(Passage shown):
□ □ □ □ □ □ □
Sarah Edmiston (born 8 September 1975) is an Australian Paralympic athlete who specialises in the discus and shot put. At her first major international competition, she won the bronze medal in the Women's Discus F44 at the 2017 World Para Athletics Championships and followed this up with a silver medal in the same event at the 2019 World Para Athletics Championships. She also won the bronze medal in the Women's Discus F64 at the 2020 Summer Paralympics.

Personal
Edmiston was born on 8 September 1975 in Lower Hutt, New Zealand. In 2017, she moved to Perth, Western Australia. She is married to former Australian hurdler Paul Edmiston and they have four children.

Athletics
Edmiston started athletics with Bungaree Little Athletics Club. At the age of 19, a water skiing accident put a halt to her athletics career. She recommenced throwing again at the age of 25 but was only classified after the 2016 Rio Paralympics. She is classified as a F44. She is coached by her husband Paul Edmiston and is a member of the Perth Track and Field Club. At her first major international competition, she won the bronze medal in the Women's Discus F44 at the 2017 World Para Athletics Championships in London, England with a throw of 33.80m. In addition, she finished seventh in the Women's Shot Put F44 with a throw of 8.04m.
□ □ □ □ □ □ □
(Provided data):
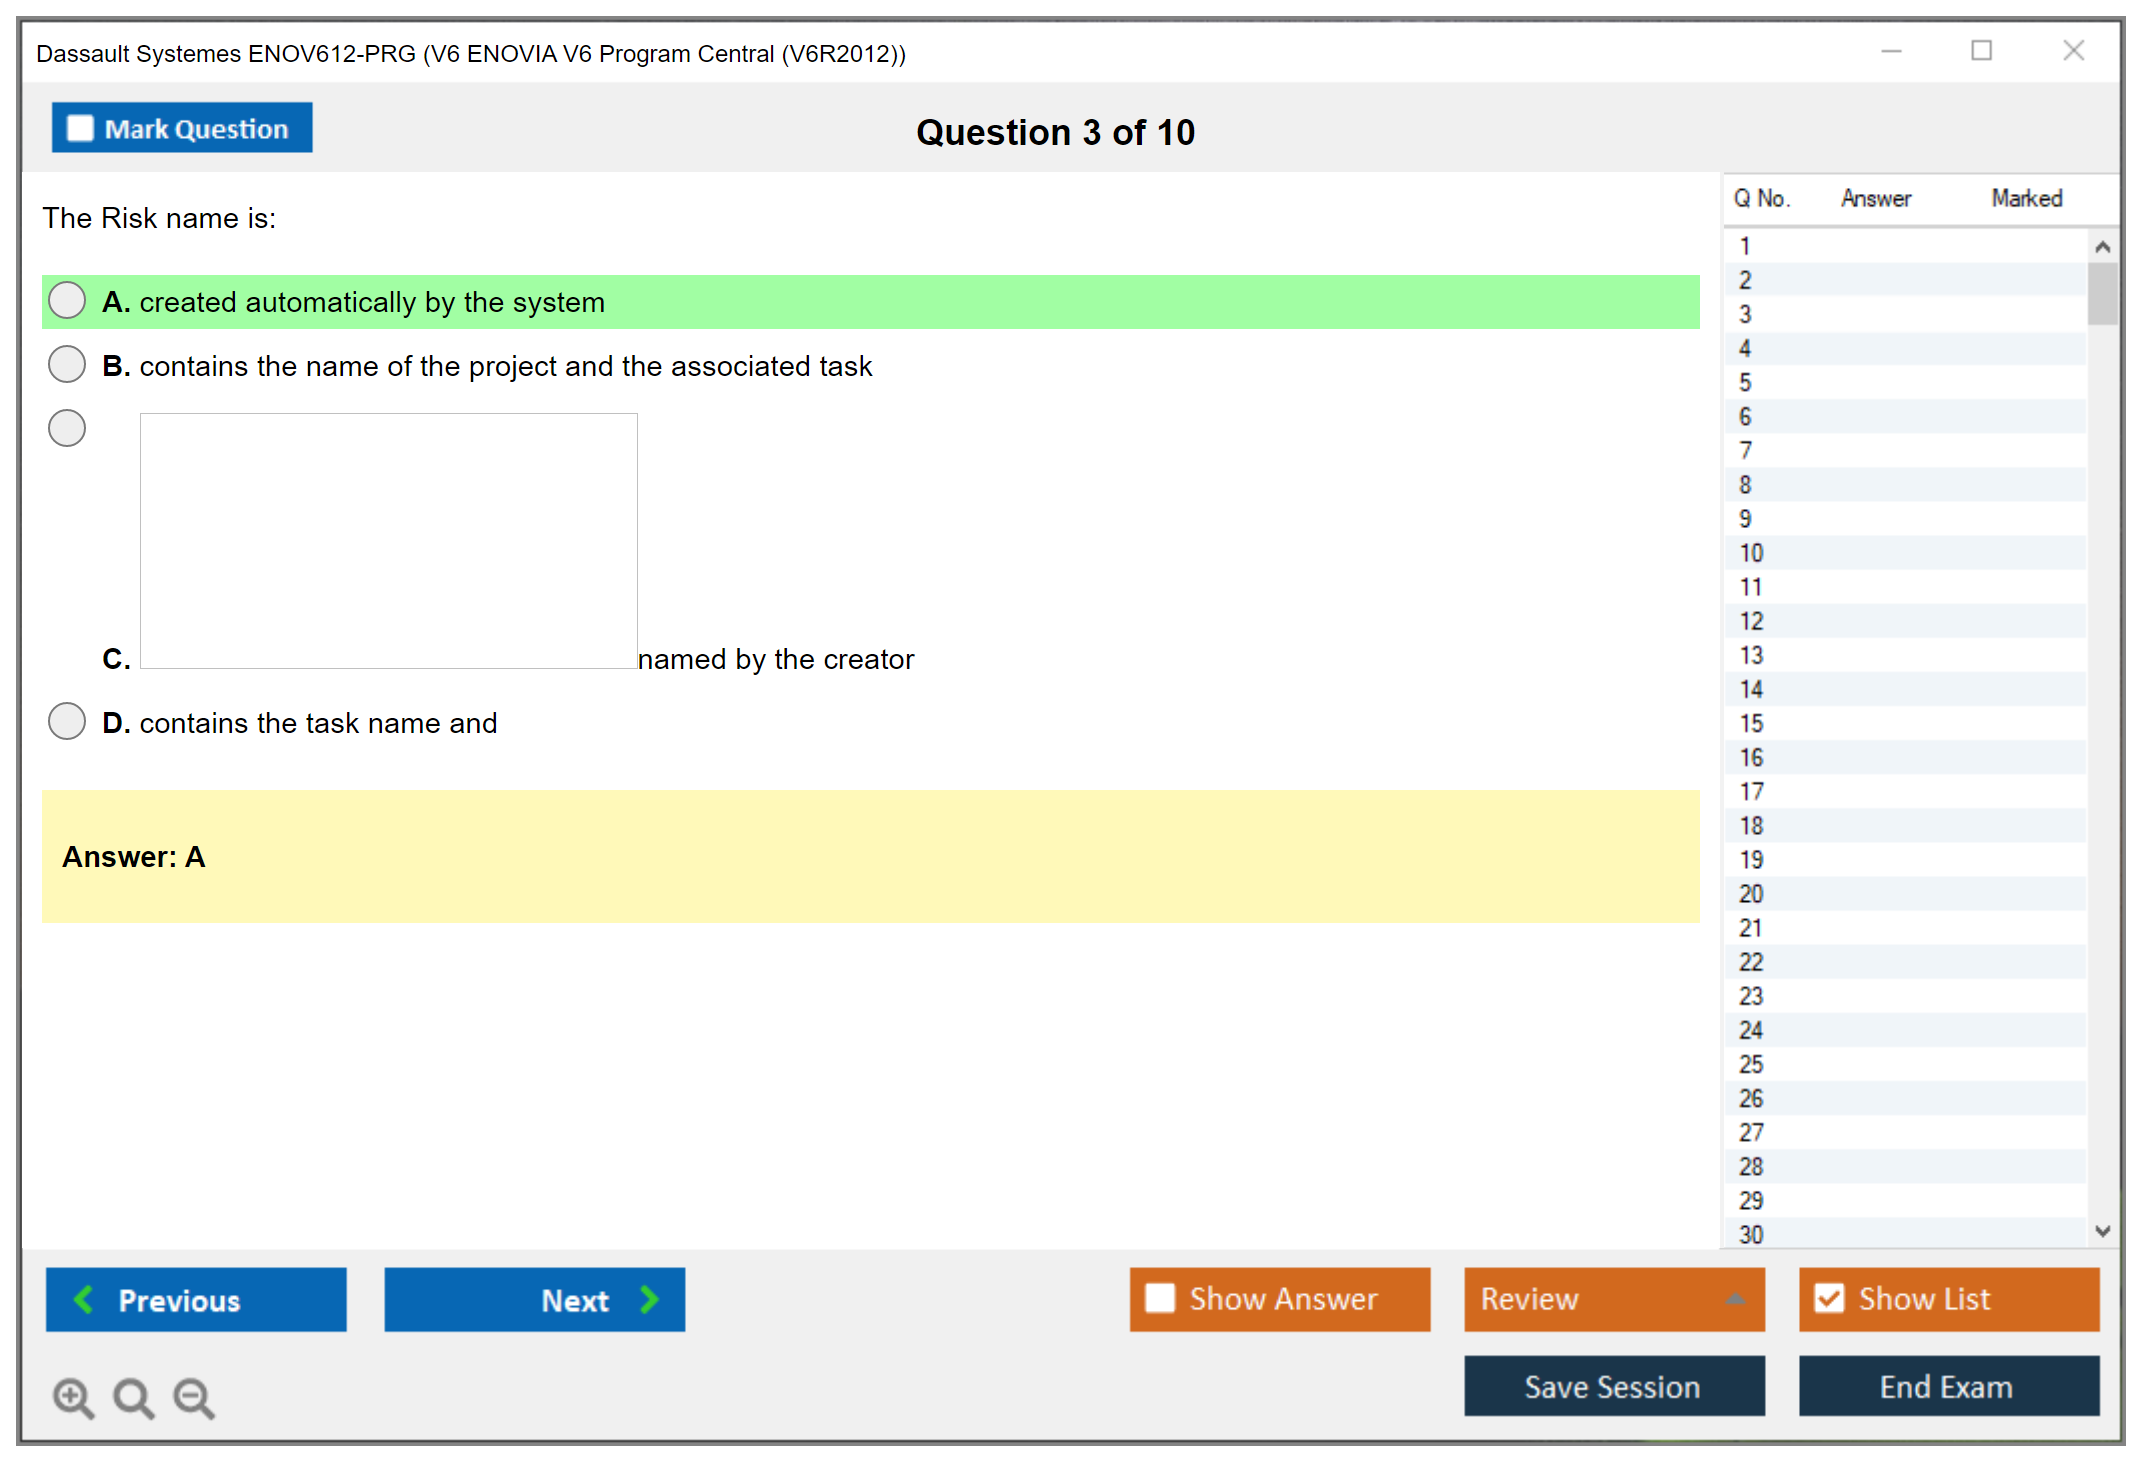
Task: Toggle the Show Answer checkbox
Action: point(1160,1298)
□ □ □ □ □ □ □
(Given problem 1):
According to the biography of Sarah Edmiston, what throw earned her bronze in the Women's Discus F44 at the 2017 World Para Athletics Championships?
(Given problem 2):
Carry on the biography of Sarah Edmiston from its final sentence.
The data above has no role in any of this.

(Answer 1):
A throw of 33.80m.

(Answer 2):
In 2016, Edmiston was awarded a Western Australian Institute of Sport athletics scholarship. At the 2019 World Para Athletics Championships in Dubai, she won the silver medal in the Women's Discus F44 with a throw of 36.43m.

Edmiston competed at the 2020 Summer Paralympics in Tokyo, winning the bronze medal in the Women's Discus F64 with an Oceania record throw of 37.85m.

At the 2022 Commonwealth Games, she won the silver medal in the Women's Discus F42-44/61-64.

References

External links
 
 
 Sarah Edmiston at Athletics Australia (archive)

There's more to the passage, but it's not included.